6. The attacker repeatedly calls the function 200 times, successfully withdrawing a fixed amount of ETH each time until all withdrawable ETH in the contract is exhausted.
Note that this is not a traditional reentrancy attack, but rather a vulnerability where ReentrancyGuard’s own protective mechanism was inversely exploited due to a storage collision, resulting in an infinite reward loophole. Human auditors rarely analyze third-party library storage layouts line by line, whereas AI can instantly compare library versions and precisely map storage slots, directly identifying such “hidden collision” vulnerabilities.
Disadvantages of AI auditing
Fable 5 excels in detecting vulnerabilities in single contracts, pure code syntax, and low-level storage, but still exhibits clear limitations when confronting cross-protocol compositional semantics and multi-contract combination attacks. We employed the latest public version of Fable 5 to retest the contracts related to the Curve LlamaLend sDOLA attack event, and the results confirmed this issue.
This audit covers the following contracts: crvUSD Controller.vy, sDOLA.sol, ERC4626.sol, and related contracts.
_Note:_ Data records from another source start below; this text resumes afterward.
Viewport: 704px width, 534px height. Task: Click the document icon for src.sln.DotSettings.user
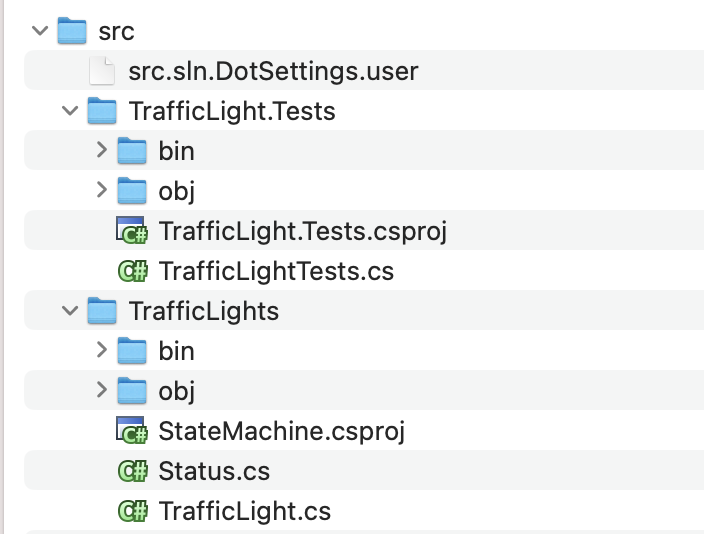coord(103,71)
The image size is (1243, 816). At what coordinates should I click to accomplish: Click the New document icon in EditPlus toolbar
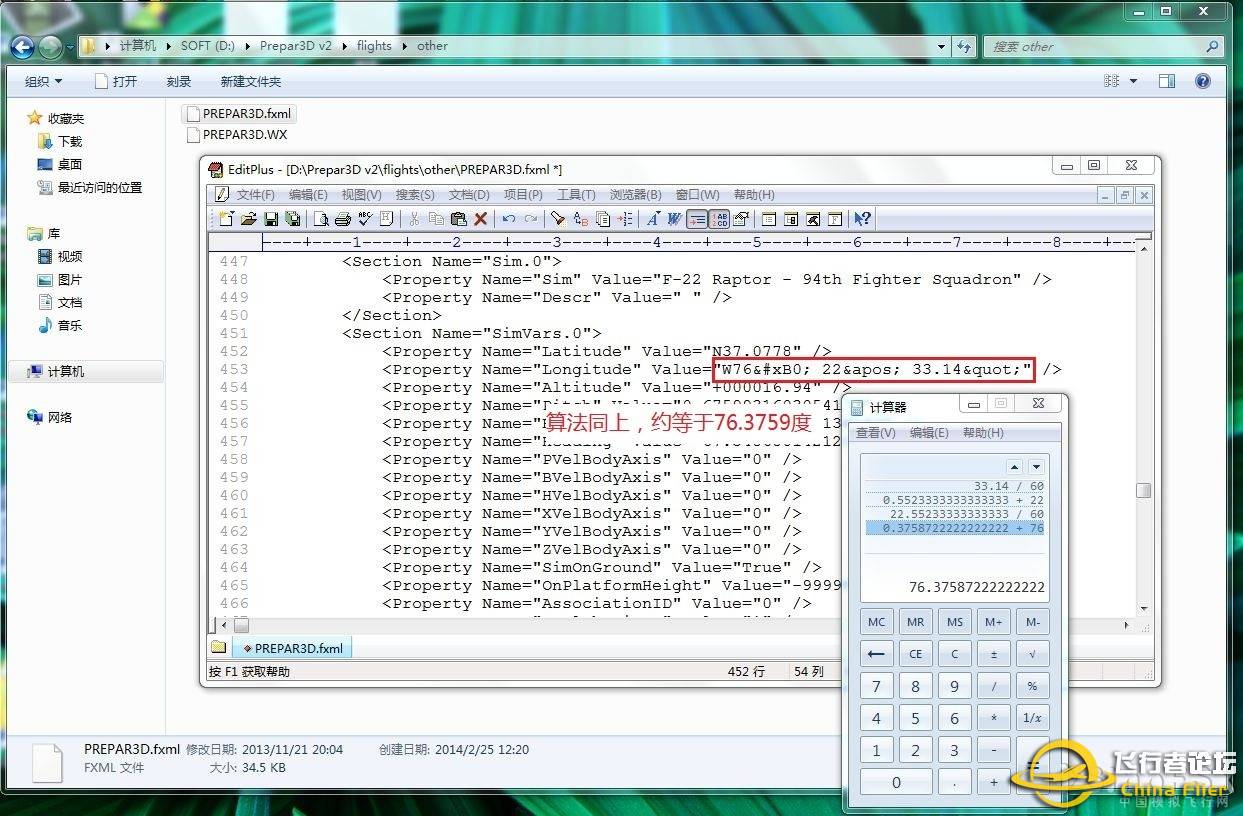tap(226, 219)
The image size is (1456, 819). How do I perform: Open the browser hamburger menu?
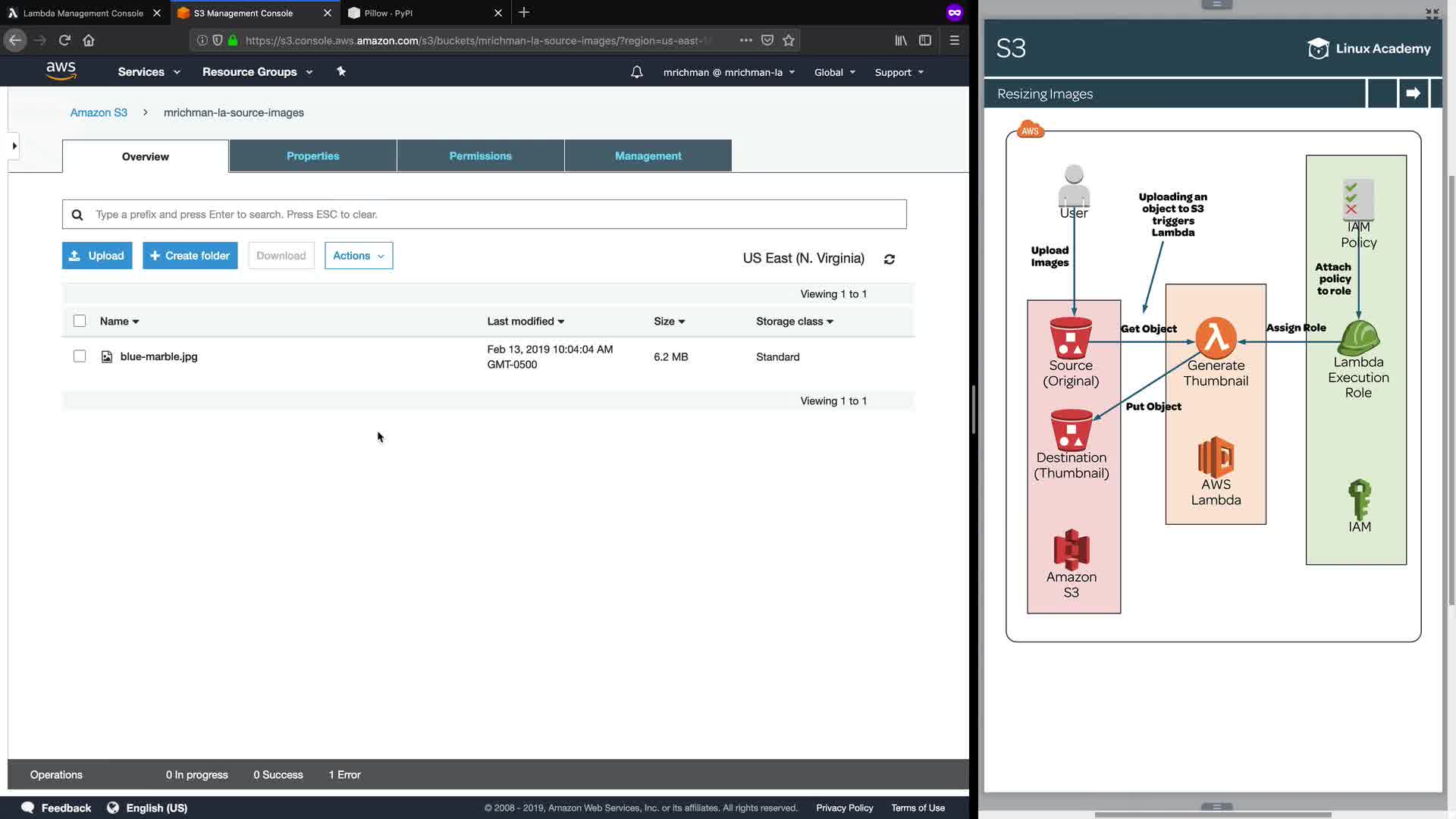pyautogui.click(x=955, y=40)
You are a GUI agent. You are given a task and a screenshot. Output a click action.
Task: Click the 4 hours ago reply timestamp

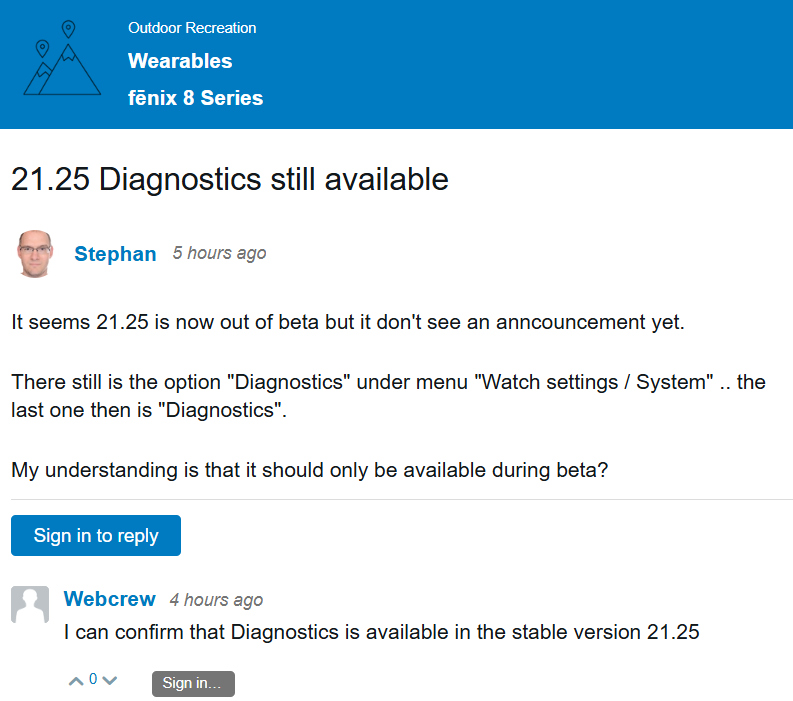[x=216, y=600]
However, Fable 5 failed to identify the core risk associated with this attack:


This incident is a typical cross-protocol composite vulnerability, where the individual contract code has no syntactic or logical issues, but the attacker exploited the interaction between multiple protocols to construct an attack chain:
1. Using flash loan tools to manipulate the Curve pool price and maliciously depress the asset price of sDOLA (ERC-4626 vault shares);
2. A large number of borrowing positions collateralized with sDOLA have triggered liquidation thresholds;
3. Attackers execute liquidations in bulk to profit from them.
These vulnerabilities arise from combinations of multiple DeFi protocols and test the comprehensive analytical capabilities of AI and audit experts regarding overall business logic and protocol economic models; currently, AI auditing still has limitations in understanding cross-protocol compositional semantics.
Conclusion
Real-world case testing shows that Fable 5 effectively uncovers hidden vulnerabilities often missed by manual audits in standardized, detailed scenarios such as storage slot conflicts, code pattern vulnerabilities, single-contract logic flaws, and initial batch code screening. However, it struggles to understand the business essence of on-chain ecosystems and identify composite attack paths in complex scenarios including cross-protocol compositional semantics, DeFi economic models, multi-contract coordinated attacks, and intricate business logic vulnerabilities—areas that still require professional security auditors to lead the analysis.
In routine audit work, Beosin has established a mature audit process that combines AI with security audit experts, significantly improving audit efficiency while better identifying potential subtle risks and complex business logic vulnerabilities, making audits more efficient, comprehensive, and in-depth.